L’Université Laval a distribué depuis 2009 un questionnaire « qui n’a pas de bon sens » aux personnes qui postulaient pour des emplois, a convenu hier la rectrice de l’institution de Québec, Sophie D’Amours. Date du dernier examen gynécologique, des dernières menstruations, douleurs aux seins et infection au VIH : les questions ont « estomaqué » la ministre responsable de l’Enseignement supérieur, Hélène David.

« J’ai senti qu’on entrait dans mon intimité »

Le Journal de Québec a publié hier le témoignage d’une candidate à un poste de technicienne en documentation qui dénonçait les nombreuses questions personnelles que comportait un formulaire de quatre pages qui lui avait été remis avant une entrevue d’embauche à l’Université Laval. « J’ai senti qu’on entrait dans mon intimité. Je me suis sentie irritée, et ça ne m’a pas mise dans des dispositions très positives pour l’entrevue », a affirmé la femme au média de Québecor. Le formulaire, qui a été distribué à des centaines de candidats depuis 2009, comportait même une section « femmes seulement », où on posait des questions entre autres sur le nombre d’avortements.

« Ça n’a pas de bon sens »

La rectrice de l’Université Laval, Sophie D’Amours, s’est dite surprise d’apprendre le contenu du questionnaire. En mêlée de presse hier à l’Université Laval, elle a assuré que celui-ci n’était plus distribué et que son équipe travaillait à moderniser les vérifications d’antécédents médicaux. « Le formulaire de préemploi n’est pas utilisé pour faire la sélection d’un employé. On l’utilise pour savoir si la personne est apte à faire le travail. Ce formulaire-là est sous scellé, transféré à un médecin qui ne nous transfère pas les informations détaillées, mais qui nous dit si la personne est apte à faire l’emploi [ou] s’il y a des conditions particulières que nous devons mettre en place », a dit la rectrice, sans défendre le contenu de l’ancien formulaire. « Ces questions-là, on ne comprend pas en quoi elles nous aident. Alors c’est fini, le questionnaire, on ne l’utilise plus », a-t-elle ajouté.

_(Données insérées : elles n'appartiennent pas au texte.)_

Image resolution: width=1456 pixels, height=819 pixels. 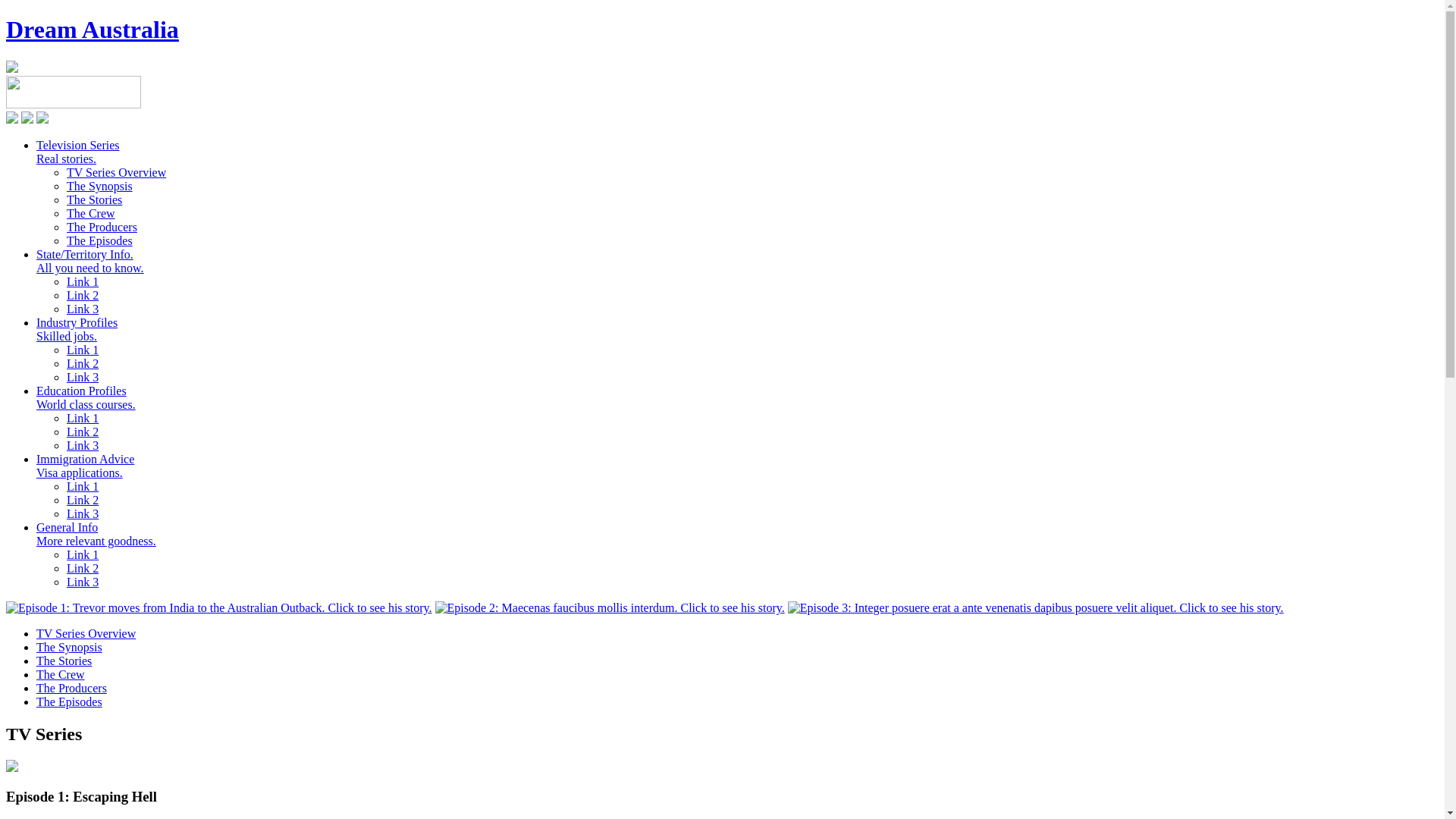 I want to click on 'The Crew', so click(x=61, y=673).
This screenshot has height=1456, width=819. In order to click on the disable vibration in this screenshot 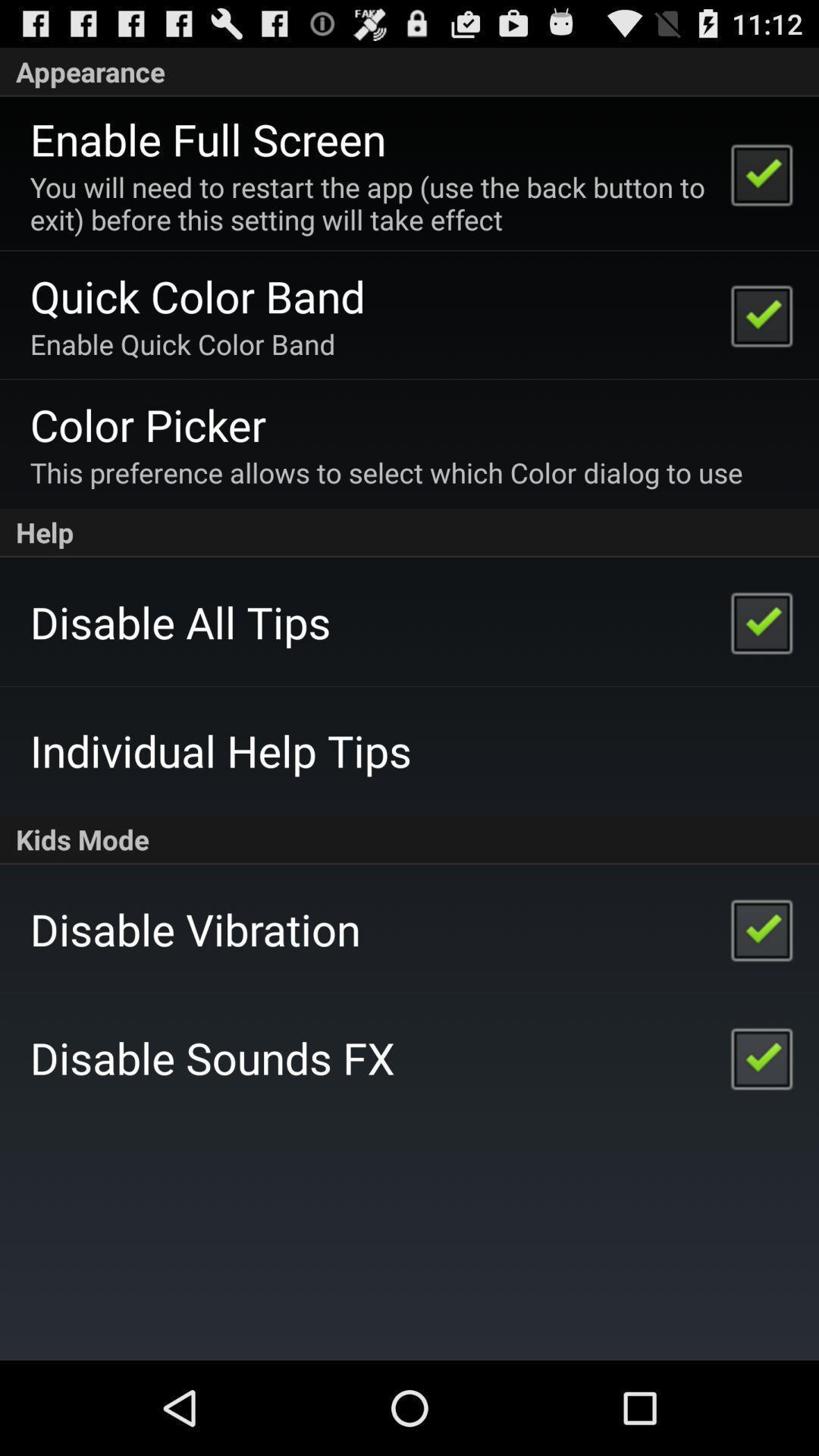, I will do `click(194, 928)`.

Hélène David « estomaquée »

La ministre responsable de l’Enseignement supérieur et de la Condition féminine, Hélène David, s’est dite « estomaquée » en apprenant le contenu du formulaire. « Tout le monde était très surpris, même la rectrice de l’Université Laval ! », a-t-elle affirmé. « Je ne sais pas ce qui serait l’équivalent d’une telle intrusion dans un questionnaire pour les hommes », a-t-elle ajouté. En tournée régionale ces jours-ci, la ministre a envoyé une directive aux directions des cégeps et des universités pour qu’elles s’assurent qu’un tel formulaire ne soit pas distribué dans leur établissement. L’UQAM, l’Université Concordia et l’Université de Montréal ont confirmé à La Presse ne pas avoir de tels questionnaires dans leur processus d’embauche. Le porte-parole de la Coalition avenir Québec en matière de travail, le député Marc Picard, s’est pour sa part dit « troublé » de voir qu’un des plus gros employeurs de Québec pose de telles questions « envahissantes ».